* **Challenge**
Recast every line of the listing below as a Markdown table with the columns Row and Line, numbering each row and skipping blank lines. Leave the pictures out.
※ ※ ※
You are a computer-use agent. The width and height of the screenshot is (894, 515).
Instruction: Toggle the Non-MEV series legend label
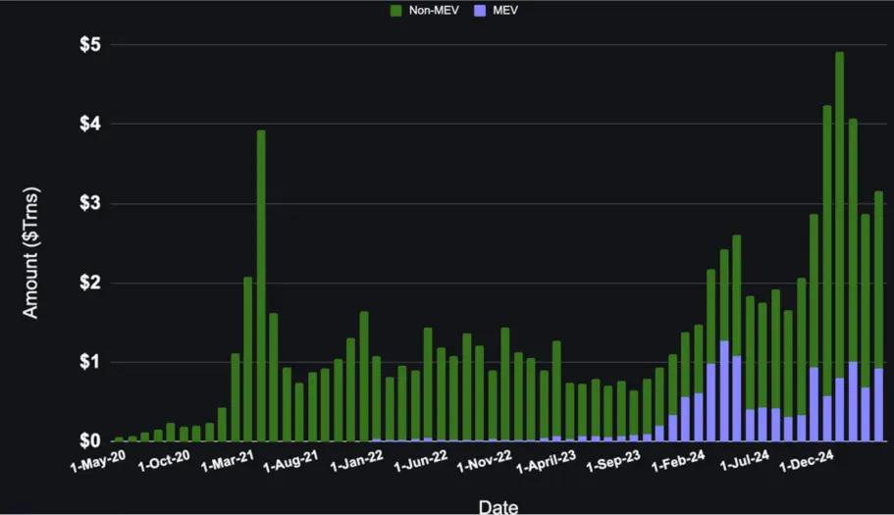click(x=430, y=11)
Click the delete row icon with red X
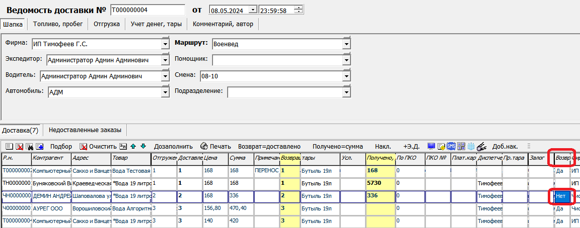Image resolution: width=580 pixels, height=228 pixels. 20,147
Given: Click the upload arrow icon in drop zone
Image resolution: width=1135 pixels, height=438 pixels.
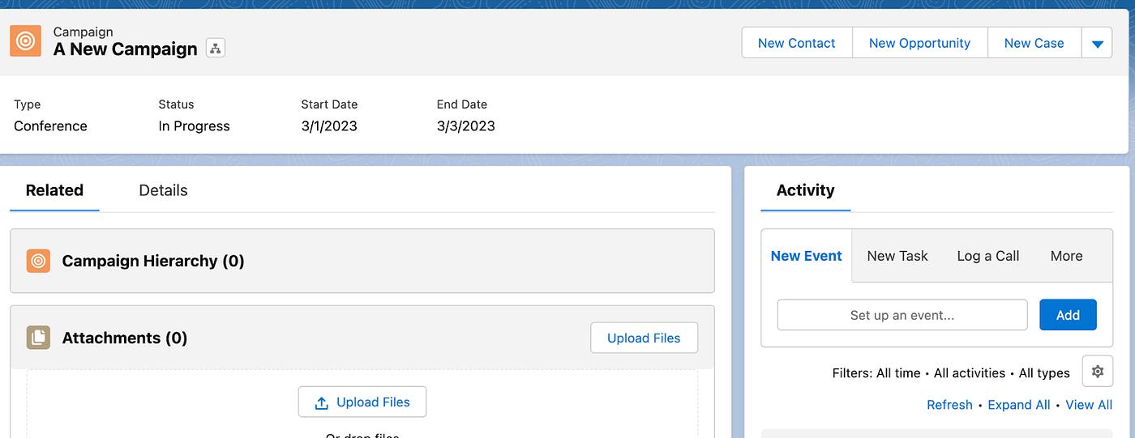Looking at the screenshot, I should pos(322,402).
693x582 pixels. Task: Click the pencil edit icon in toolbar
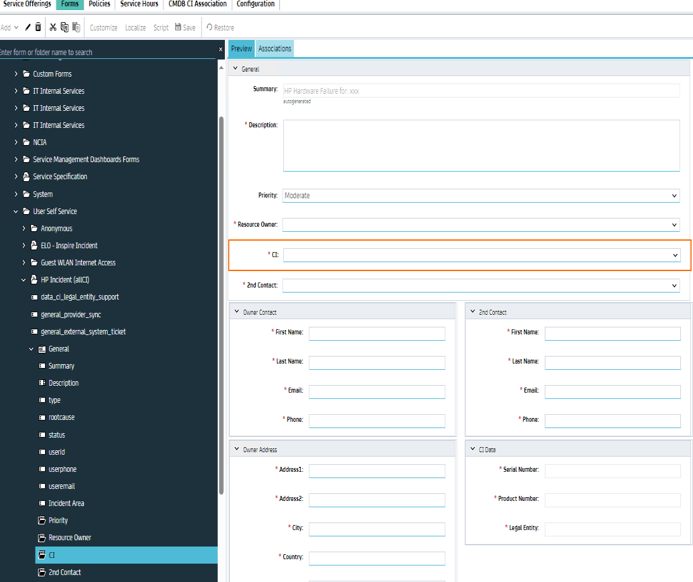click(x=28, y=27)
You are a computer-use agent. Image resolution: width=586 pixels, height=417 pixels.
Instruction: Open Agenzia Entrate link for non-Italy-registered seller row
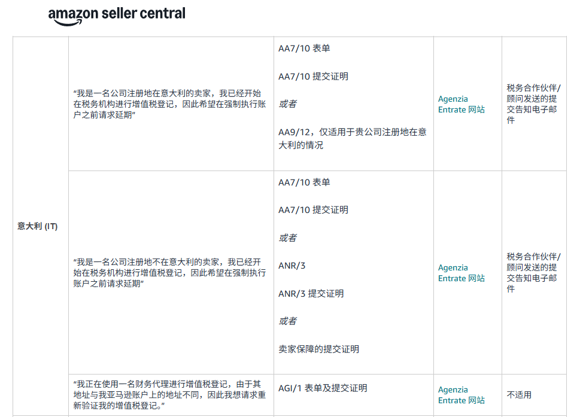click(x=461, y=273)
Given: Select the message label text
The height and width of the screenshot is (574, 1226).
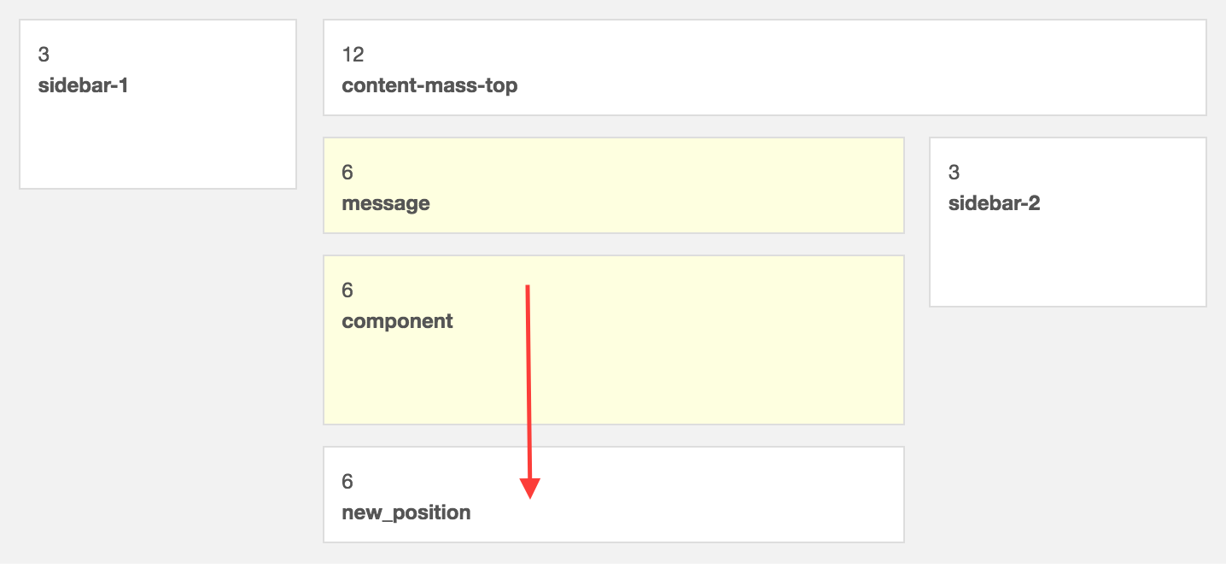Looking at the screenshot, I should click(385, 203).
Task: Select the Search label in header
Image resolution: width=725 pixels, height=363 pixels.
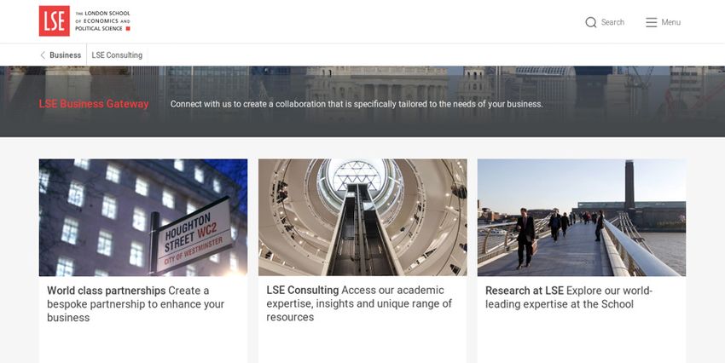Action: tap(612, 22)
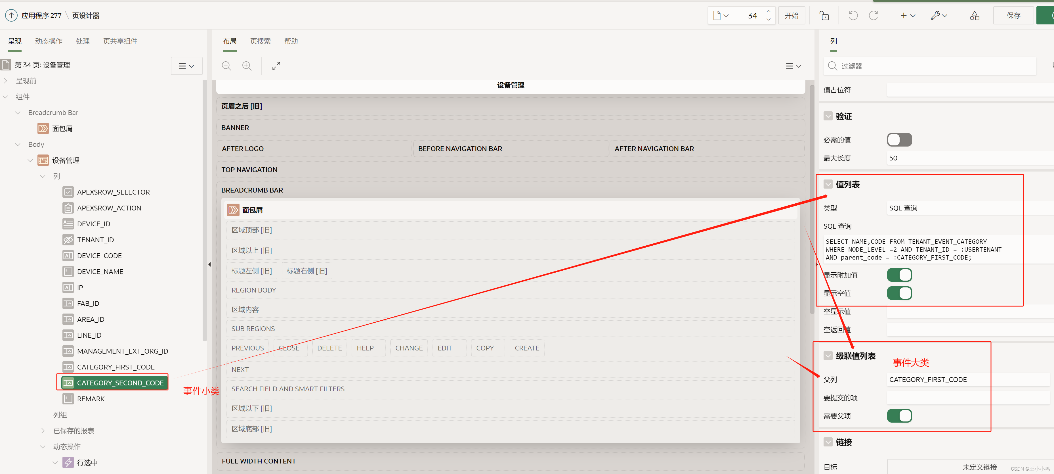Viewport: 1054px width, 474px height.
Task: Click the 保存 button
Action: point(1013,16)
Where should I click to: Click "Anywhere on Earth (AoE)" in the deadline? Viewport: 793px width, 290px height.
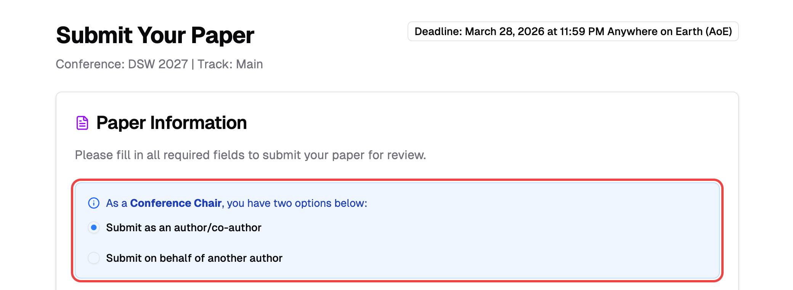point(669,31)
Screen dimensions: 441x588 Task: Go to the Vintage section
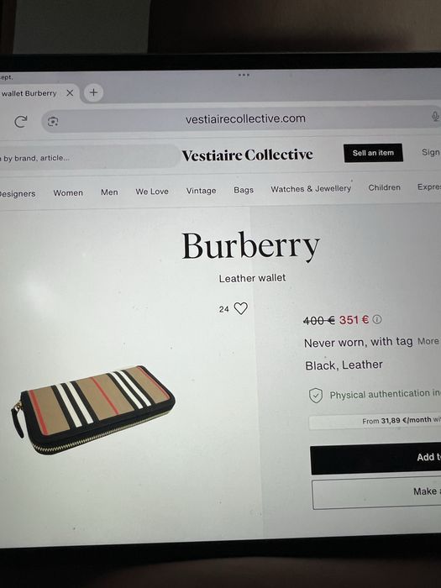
※ ※ ※
* **Output of the task**
| Row | Line |
|---|---|
| 1 | You are a computer-use agent. The width and height of the screenshot is (894, 515). |
| 2 | Instruction: Toggle the Non-MEV series legend label |
| 3 | click(x=430, y=11) |
| 4 | Click the delete row icon with red X |
| 5 | Image resolution: width=580 pixels, height=228 pixels. 20,147 |
| 6 | Given: Click the upload arrow icon in drop zone |
| 7 | Image resolution: width=1135 pixels, height=438 pixels. |
| 8 | Looking at the screenshot, I should pos(322,402). |
| 9 | 693x582 pixels. Task: Click the pencil edit icon in toolbar |
| 10 | click(x=28, y=27) |
| 11 | You are a computer-use agent. Image resolution: width=586 pixels, height=417 pixels. |
| 12 | Instruction: Open Agenzia Entrate link for non-Italy-registered seller row |
| 13 | click(x=461, y=273) |
| 14 | Given: Select the message label text |
| 15 | The height and width of the screenshot is (574, 1226). |
| 16 | Looking at the screenshot, I should click(385, 203). |
| 17 | Task: Select the Search label in header |
| 18 | Image resolution: width=725 pixels, height=363 pixels. |
| 19 | Action: tap(612, 22) |
| 20 | Viewport: 1054px width, 474px height. |
| 21 | Task: Click the 保存 button |
| 22 | Action: point(1013,16) |
| 23 | Where should I click to: Click "Anywhere on Earth (AoE)" in the deadline? Viewport: 793px width, 290px height. |
| 24 | point(669,31) |
| 25 | Screen dimensions: 441x588 Task: Go to the Vintage section |